Government urged to commit to gas boiler ban

The National Infrastructure Commission is advising the government to ban gas boilers in households by 2035 to tackle soaring energy bills and help meet the UK’s net zero objectives.

John Armitt, chairman of the Commission and Boris Johnson’s so-called infrastructure tzar, says a gas boiler ban should “replicate” the 2030 phase out for the sale of new petrol and diesel cars and vans. By 2035, all new models must be fully zero-emission at the tailpipe.

The government has already committed to ban gas and oil boiler installations in new homes by 2025, but so far has resisted calls for an outright prohibition. Current policy simply states an “aim” to ban them completely by 2035. This goes against the UK’s own climate advisers, who argue that boilers should only be sold from 2025 if they are able to burn hydrogen, and sales should be banned entirely by 2033.

However, Sir John has said the need to decarbonise heating is more urgent than ever as people struggle with soaring gas prices and the cost of living crisis. He believes sales of all gas boilers should be banned by 2035.

“The government cannot remain cautious,” Sir John said. “Ministers have made bold moves to end the sale of new petrol and diesel vehicles, showing what can be achieved.

“It’s time the government gave similar certainty to heat decarbonisation by funding pioneering projects to decarbonise 30,000 homes over the next five years and banning the sale of natural gas boilers in the UK by 2035.

“A deadline with necessary milestones in place would provide certainty for investors in greener alternatives and incentivise industry to accelerate innovation, which in turn would reduce upfront costs for consumers.”

Critics of Sir John’s recommendation say there is no single answer to the problem, and instead of a boiler ban, the government should encourage use of a mix of heat pumps, district heating and hydrogen.

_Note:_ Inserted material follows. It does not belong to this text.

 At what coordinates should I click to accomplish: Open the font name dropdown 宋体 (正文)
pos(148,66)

However, other countries have taken the leap, with the Netherlands the latest to ban all new installations of fossil fuel-based heating systems from 2026 and mandating the use of heat pumps or connections to heat networks.

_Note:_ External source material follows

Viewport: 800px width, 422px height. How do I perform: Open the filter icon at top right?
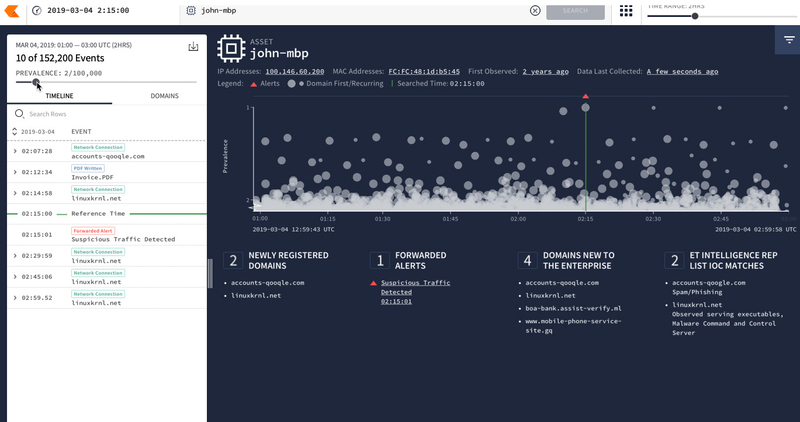[x=789, y=40]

Writing in a commentary for The Telegraph, Sir John, laid out the findings of the report by the Energy Institute of the University of Birmingham – ‘Pathways for Local Heat Delivery’. He said: “If we don’t replace 24 million gas boilers we will never reach net zero.

“This means that, contrary to some of the positions that have been circulating since the invasion of Ukraine, soaring gas prices make the decarbonization of heat even more urgent – ​​not less.

“Indeed, tackling the decarbonisation of household heat provides a central platform through which government can address some of its biggest challenges: energy security; air quality; health; jobs and skills; fuel poverty and the race to the top; the cost of living – the list goes on.”